§ Set of tasks
(a) In the GHG emissions assignment page, write out the passage starting with "For this assignment we’ll use" and going on through "for GHG reporting.".
(b) Using the GHG emissions assignment page, answer each of these:
(i) How much must a facility emit per year to be required to report its emissions?
(ii) Which R function is used to read the data?
(iii) Which R package is the document about using to create a plot?
(c) Proceed with the GHG emissions assignment page from the point where it stops.

§ Text under study
++++
This is Assignment Two, Developing Data Products of the Data Science Specialization in Coursera. This document outlines how to create a simple plot using the plotly package in R.
For this assignment we’ll use greenhouse gas emissions data from the Greenhouse Gas Reporting Program in the Government of Canada website. The Greenhouse Gas Reporting Program (GHGRP) collects information on greenhouse gas (GHG) emissions annually from facilities across Canada. It is a mandatory program for those who meet the requirements. For more information, check out the website at [https://climate-change.canada.ca/facility-emissions]
Facilities that emit 50 kilotonnes or more of GHGs, in carbon dioxide (CO2) equivalent (eq.) units, per year must report their emissions to Environment and Climate Change Canada. For this assignment we’ll focus on the western provinces of Alberta and Britsh Columbia.
Note: Data expressed in CO2 eq. units use the most recently revised global warming potential (GWP) values used internationally for GHG reporting.
The data is read using read.csv function in R. The column names are cleaned and the french version of the name removed. Here we are just focused on the facility name, company name, and description. The greenhouse gas emissions are the Total Emissions by Tonnnes of CO2 equivalent.
# set url of the data
my.url <- "http://data.ec.gc.ca/data/substances/monitor/greenhouse-gas-reporting-program-ghgrp-facility-greenhouse-gas-ghg-data/PDGES-GHGRP-GHGEmissionsGES-2004-Present.csv"
# read data
ghg <- read.csv(my.url)
# get names
names <- colnames(ghg)
# clean column names (remove French version)
++++
§ Data extracts
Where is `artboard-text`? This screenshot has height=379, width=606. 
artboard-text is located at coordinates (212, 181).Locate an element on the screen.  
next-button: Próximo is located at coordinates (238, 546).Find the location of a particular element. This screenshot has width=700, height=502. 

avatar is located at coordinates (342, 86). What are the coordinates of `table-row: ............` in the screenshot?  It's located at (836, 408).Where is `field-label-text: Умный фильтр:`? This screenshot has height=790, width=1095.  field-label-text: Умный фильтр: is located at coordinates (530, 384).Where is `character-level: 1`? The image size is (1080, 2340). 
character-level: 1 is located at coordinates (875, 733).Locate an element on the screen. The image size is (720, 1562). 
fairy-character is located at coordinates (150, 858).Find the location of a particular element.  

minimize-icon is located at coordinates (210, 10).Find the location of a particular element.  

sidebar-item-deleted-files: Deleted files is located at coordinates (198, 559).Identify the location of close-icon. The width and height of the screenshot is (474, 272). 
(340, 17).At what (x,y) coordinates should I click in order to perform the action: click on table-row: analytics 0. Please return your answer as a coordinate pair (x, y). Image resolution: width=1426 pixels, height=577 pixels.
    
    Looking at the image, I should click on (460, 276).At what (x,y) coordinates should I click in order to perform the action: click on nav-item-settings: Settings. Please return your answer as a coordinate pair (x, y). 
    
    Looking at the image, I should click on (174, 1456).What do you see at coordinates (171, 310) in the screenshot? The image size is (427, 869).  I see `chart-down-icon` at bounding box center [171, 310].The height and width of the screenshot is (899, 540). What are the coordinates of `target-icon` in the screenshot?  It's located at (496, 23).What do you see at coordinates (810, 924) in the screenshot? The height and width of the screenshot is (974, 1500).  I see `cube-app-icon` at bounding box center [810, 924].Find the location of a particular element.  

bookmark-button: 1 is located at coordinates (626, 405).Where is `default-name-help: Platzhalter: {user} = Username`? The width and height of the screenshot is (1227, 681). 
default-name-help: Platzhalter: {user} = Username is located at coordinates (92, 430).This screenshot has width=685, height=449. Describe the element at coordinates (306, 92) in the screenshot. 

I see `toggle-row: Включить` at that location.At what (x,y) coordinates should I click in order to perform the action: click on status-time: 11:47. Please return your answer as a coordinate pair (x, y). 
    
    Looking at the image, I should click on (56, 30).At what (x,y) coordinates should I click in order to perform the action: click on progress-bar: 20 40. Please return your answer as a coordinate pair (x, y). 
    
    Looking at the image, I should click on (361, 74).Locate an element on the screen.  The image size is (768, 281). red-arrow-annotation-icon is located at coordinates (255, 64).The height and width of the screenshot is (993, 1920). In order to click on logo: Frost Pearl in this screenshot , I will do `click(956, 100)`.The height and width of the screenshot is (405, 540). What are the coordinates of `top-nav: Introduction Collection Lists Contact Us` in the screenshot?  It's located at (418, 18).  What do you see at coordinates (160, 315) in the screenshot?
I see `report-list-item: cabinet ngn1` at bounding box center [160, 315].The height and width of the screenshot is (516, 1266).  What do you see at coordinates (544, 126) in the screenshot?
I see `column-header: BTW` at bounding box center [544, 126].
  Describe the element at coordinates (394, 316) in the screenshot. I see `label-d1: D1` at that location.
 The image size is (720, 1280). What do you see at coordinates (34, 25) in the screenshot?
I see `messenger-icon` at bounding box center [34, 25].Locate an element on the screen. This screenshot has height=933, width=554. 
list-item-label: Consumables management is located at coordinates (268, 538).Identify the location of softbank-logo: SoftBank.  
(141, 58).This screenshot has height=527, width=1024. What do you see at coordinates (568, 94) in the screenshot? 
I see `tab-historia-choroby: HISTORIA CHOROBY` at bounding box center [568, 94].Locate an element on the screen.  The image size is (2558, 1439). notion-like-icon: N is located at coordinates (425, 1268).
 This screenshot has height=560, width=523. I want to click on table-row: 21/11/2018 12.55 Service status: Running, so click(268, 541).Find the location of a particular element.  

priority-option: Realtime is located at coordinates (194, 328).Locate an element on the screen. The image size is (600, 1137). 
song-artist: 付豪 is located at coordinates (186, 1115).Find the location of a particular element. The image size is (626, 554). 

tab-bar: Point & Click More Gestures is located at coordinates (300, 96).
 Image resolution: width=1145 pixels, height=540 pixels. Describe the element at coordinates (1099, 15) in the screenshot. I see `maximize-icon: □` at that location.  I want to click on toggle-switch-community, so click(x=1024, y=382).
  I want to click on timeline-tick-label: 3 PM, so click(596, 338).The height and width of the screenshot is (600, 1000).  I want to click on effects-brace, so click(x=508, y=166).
++++
§ Solved problems
(a)
For this assignment we’ll use greenhouse gas emissions data from the Greenhouse Gas Reporting Program in the Government of Canada website. The Greenhouse Gas Reporting Program (GHGRP) collects information on greenhouse gas (GHG) emissions annually from facilities across Canada. It is a mandatory program for those who meet the requirements. For more information, check out the website at [https://climate-change.canada.ca/facility-emissions]
Facilities that emit 50 kilotonnes or more of GHGs, in carbon dioxide (CO2) equivalent (eq.) units, per year must report their emissions to Environment and Climate Change Canada. For this assignment we’ll focus on the western provinces of Alberta and Britsh Columbia.
Note: Data expressed in CO2 eq. units use the most recently revised global warming potential (GWP) values used internationally for GHG reporting.

(b)
(i) 50 kilotonnes or more of GHGs, in CO2 equivalent units
(ii) read.csv
(iii) plotly

(c)
my.names <- if_else(is.na(str_extract(names,".*(?=\\.\\.\\.)")),names,str_extract(names,".*(?=\\.\\.\\.)"))
colnames(ghg) <- my.names
# Select rows of interest
my.ghg <- ghg %>% select(Facility.Province.or.Territory,
Reference.Year,
Total.Emissions..tonnes.CO2e.) %>%
mutate(Reference.Year = as.Date(Reference.Year,format = "%Y"),
Total.Emissions..tonnes.CO2e. =
round(if_else(Total.Emissions..tonnes.CO2e. == 0,1,Total.Emissions..tonnes.CO2e.),1)) %>%
filter(complete.cases(.))
sum.ghg <- my.ghg %>%
group_by(Facility.Province.or.Territory,Reference.Year) %>%
summarize(Sum.per.Province = sum(sum(Total.Emissions..tonnes.CO2e.)))
# view table
datatable(sum.ghg,options = list(scrollX=TRUE,pageLength = 5))
The plot below is a bar chart showing the total amounts of greenhouse gas emissions (tonnes of CO2 equivalent) for each Canadian provice for each of documented data.
p <- plot_ly(data = my.ghg,
x=~Reference.Year,
y=~Total.Emissions..tonnes.CO2e.,
type="bar",
name=~Facility.Province.or.Territory,
colors = "YlOrRd") %>%
layout(yaxis=list(title="Total greenhouse gas emissions (tonnes CO2 eq.)"),barmode="stack")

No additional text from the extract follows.